(no subject)

Nov 27, 2006 00:02

Dear love,

You seem to understand that I want to be left alone yet you refuse to let me go, and you flood me with texts and guilt trips of a social life put on hold. I wonder if I will regret not spending every moment possible with you before I leave. Before I leave to face my destiny alone.

Kyle said that views change when a person breaks the heart of one of the sweetest girls... and I accepted that.
You did break my heart,not once, but twice, and though Im not perfect I gave my all, and it was not enough.
I've tried, I promise. There were talks and flirtatious touching, maybe even a kiss or two. But when your face didnt dissapear from my mind I knew I wasnt ready, and I hid.
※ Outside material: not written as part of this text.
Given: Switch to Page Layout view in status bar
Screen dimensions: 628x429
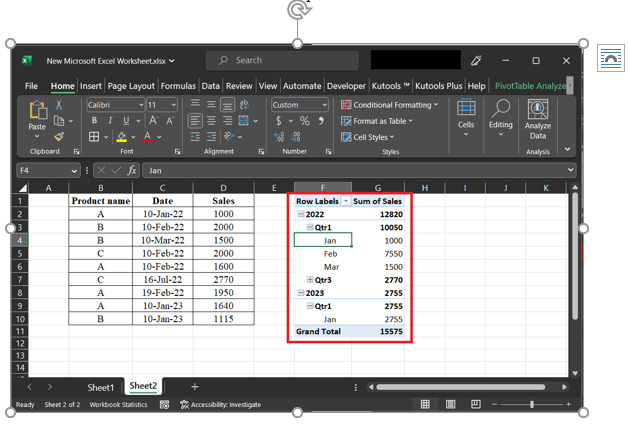Looking at the screenshot, I should (451, 405).
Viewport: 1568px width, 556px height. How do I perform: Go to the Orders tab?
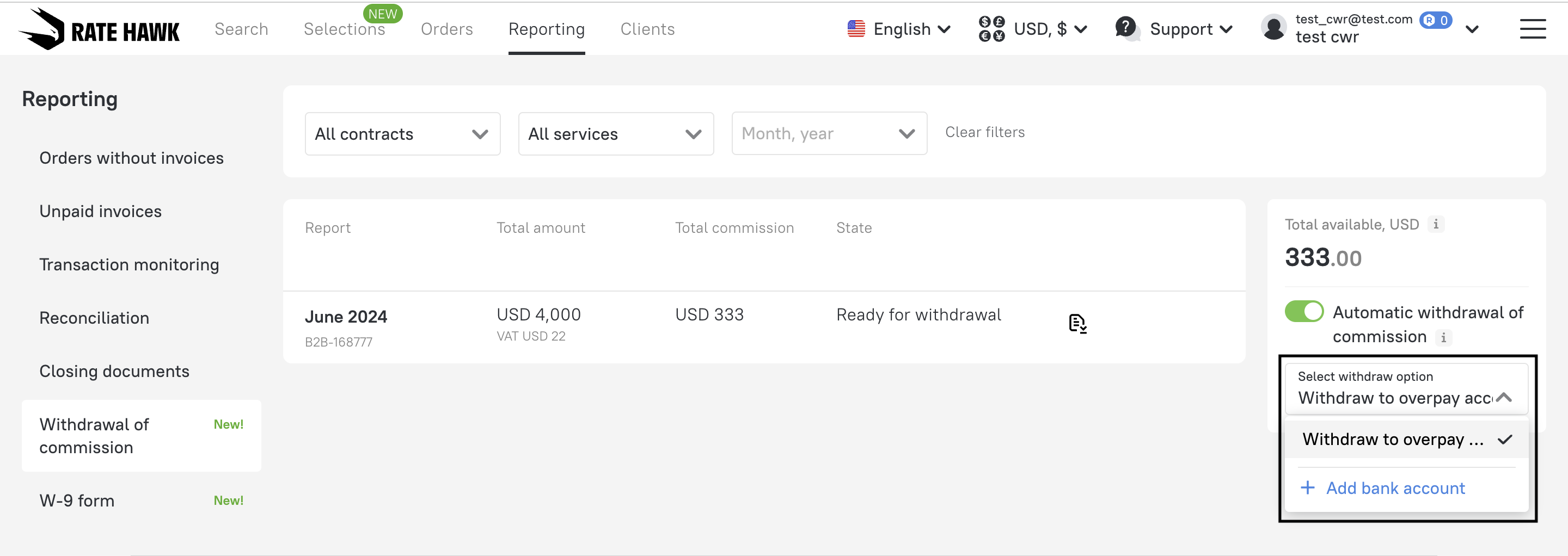point(446,29)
Next month I leave to begin a month long medical treatment of which you will not be part of. The moments when I will need you most, you will have forgotten I exist. I cry at night dreaming of a future that may never come. The truth is if things dont get better, I want to be alone. Away from you and anyone else Ive ever loved. I always hated goodbyes.
Undecided and dissapointed in my behavior.
Id apologize but its not my fault.
But I am sorry.
For what, I dont know. For not knowing how to treat you? For trying too hard and not trying at all? For loving and hating you all at the same time. I wish you'd do that thing where you tell me everythings going to be ok, and fool me into thinking it will be. You were always good at that. And I miss it. I miss you. And I miss who I was around you. I guess not being able to have that makes me fight less.

Damn coffee's never strong enough.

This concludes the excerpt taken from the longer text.